The Recyclist’s bikey-nose sniffed out this beautiful steel Cinelli stem in a dusty Lambton garage – and on a tipoff.

Apparently Cinelli originally coloured their brass badges with fired glass enamelling ( cloisonne ), then later stem badges such as this ( and the head badges ) were painted, probably because of cost, again later finally moving to aluminium head badges, decals, simple engraving etc. in more modern times.

It is a miniature of the early Cinelli head badge “knight and shield” crest.
Current Cinelli products use the newer familiar graphic “winged C” motif.

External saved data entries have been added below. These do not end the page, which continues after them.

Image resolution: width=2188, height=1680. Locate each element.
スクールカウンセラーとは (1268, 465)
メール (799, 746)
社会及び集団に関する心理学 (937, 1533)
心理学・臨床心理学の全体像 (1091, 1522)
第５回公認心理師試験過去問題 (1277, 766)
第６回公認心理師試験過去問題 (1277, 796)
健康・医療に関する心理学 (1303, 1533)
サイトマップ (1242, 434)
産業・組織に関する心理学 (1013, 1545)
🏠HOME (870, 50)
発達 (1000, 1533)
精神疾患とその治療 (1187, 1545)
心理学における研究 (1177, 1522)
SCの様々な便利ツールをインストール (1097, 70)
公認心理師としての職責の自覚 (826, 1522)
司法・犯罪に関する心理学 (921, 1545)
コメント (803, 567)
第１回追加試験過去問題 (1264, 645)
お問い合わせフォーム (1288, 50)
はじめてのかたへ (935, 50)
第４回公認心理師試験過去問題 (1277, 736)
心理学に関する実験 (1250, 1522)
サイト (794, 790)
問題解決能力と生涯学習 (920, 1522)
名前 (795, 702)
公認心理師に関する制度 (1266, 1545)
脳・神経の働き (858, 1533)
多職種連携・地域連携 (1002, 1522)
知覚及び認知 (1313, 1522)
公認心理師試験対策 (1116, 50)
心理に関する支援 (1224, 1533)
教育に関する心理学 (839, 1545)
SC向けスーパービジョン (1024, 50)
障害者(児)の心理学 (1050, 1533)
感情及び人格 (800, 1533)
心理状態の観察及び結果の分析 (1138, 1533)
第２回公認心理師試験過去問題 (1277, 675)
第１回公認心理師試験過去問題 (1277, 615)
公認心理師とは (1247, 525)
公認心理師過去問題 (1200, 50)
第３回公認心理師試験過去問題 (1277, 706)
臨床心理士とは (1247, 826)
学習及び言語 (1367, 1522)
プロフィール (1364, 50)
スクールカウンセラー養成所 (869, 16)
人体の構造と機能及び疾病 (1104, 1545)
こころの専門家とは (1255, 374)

as found - shame about the 'bars

as found – shame about the ‘bars

This long reach stem was connected to some Cinelli steel drop bars ( possibly Giro d’Italia model ) though these aren’t in useable condition having rusted through in the drops area. I’m guessing 1950s to 1960s, but can’t be sure.

many years of neglect ...

many years of neglect …

I think this is the 65 degree track stem – they also made a 73deg road stem and a drooping 58deg more extreme track version as well. Condition is not great and the stem bolt is somewhat rounded off – nevertheless, these are highly collectable items.

on the popular

on the popular

It now graces my ’56 Speedwell Popular, a somewhat mundane (but faithful) steed for such a regal stem.  At least the vintage is about right !

I fitted a steel Kusuki ‘Win’ Randonneur bar, as its shape and finish are about the best match I have for this stem.

love it !

love it !

A set of curly rams-horn style steel drop bars would look great – if I can find some !

a laid back frame

a laid back frame

The laid back angles of this bike mean that the stem drop is not so pronounced, and the rando bars give back a little height.

some traces of original paint remain

some traces of original paint remain

In spite of ( or partly because of ) its worn paint condition and less than perfect chrome, it is still a thing of beauty to behold …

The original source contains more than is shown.